Up to 90 standing stones, some originally measuring 4.5 metres (15 feet) and dating back some 4,500 years, may have been buried for millennia under a bank of earth, they said.

The discovery was made at Durrington Walls -- a so-called "superhenge" located less than three kilometres (1.8 miles) from Stonehenge -- thanks to hi-tech sensors, they said.

The site may have been used in neolithic times for rituals or as some kind of arena.

"Durrington Walls is an immense monument and up until this point we thought it was merely a large bank and ditched enclosure, but underneath that massive monument is another monument," Vincent Gaffney, of the University of Bradford, told the BBC.

The discovery was made by the Stonehenge Hidden Landscapes Project, a collaboration between the University of Birmingham and the Vienna-based Ludwig Boltzmann Institute for Archaeological Prospection and Virtual Archaeology (LBI ArchPro).

The newly discovered stones, which have yet to be excavated, are thought to have been toppled over, with the bank of the later Durrington Walls henge built over them.

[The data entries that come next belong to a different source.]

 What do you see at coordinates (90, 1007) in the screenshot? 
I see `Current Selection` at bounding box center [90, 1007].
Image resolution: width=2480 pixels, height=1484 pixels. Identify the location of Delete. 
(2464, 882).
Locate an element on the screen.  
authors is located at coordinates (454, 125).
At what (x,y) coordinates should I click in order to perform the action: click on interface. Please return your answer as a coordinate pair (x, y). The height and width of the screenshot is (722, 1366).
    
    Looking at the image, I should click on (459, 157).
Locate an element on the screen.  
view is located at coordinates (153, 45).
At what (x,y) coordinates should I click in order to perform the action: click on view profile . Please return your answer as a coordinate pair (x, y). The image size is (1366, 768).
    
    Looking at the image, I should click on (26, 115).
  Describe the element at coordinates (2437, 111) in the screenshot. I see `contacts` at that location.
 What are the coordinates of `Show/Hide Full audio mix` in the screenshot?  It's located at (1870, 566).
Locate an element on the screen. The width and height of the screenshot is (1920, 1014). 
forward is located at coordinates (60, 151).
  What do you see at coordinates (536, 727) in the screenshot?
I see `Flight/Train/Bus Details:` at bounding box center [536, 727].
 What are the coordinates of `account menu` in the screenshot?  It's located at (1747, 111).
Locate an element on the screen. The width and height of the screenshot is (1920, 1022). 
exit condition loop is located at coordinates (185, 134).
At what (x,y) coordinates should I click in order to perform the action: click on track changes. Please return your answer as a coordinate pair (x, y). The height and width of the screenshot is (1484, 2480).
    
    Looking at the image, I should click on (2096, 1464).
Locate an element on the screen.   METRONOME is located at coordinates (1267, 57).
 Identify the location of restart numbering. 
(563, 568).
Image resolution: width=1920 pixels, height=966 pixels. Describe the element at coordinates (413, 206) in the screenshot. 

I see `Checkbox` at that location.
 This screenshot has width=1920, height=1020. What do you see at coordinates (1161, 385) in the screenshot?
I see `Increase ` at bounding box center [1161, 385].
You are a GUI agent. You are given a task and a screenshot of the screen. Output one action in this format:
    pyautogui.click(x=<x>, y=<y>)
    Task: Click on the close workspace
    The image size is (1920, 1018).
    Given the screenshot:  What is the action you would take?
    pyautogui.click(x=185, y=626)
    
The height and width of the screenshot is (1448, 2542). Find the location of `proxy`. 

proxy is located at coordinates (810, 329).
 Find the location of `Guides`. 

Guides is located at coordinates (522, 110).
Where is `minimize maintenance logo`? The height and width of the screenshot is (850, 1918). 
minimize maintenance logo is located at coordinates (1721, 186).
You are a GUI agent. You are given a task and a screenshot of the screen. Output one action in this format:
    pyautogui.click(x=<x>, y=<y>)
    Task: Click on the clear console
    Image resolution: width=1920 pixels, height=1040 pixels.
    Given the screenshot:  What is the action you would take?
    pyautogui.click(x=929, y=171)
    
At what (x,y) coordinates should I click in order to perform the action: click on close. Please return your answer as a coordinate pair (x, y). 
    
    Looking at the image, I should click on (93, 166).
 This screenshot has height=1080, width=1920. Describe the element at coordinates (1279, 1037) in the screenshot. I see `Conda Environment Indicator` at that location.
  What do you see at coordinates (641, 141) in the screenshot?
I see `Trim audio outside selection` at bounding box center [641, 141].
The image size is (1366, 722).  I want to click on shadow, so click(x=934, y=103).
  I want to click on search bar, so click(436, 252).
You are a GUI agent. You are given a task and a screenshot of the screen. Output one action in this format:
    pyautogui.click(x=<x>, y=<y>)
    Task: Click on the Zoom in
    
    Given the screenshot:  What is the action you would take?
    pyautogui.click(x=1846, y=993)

The monument, which lies in the Stonehenge World Heritage Site, is one of the largest known henges -- a circle of stone or wooden uprights -- ever found.

It measures 500 metres (yards) across and more than 1.5 km in circumferenceSurrounded by a 17.6m-wide ditch and a bank around 1m high, the site has long mystified archaeologists as one side is straight and the other curved.

Now ground penetrating radar has revealed that the straight edge in fact sits on top of a "C-shaped" monument, which may have been used as a site for rituals or an arena for gatherings, researchers said.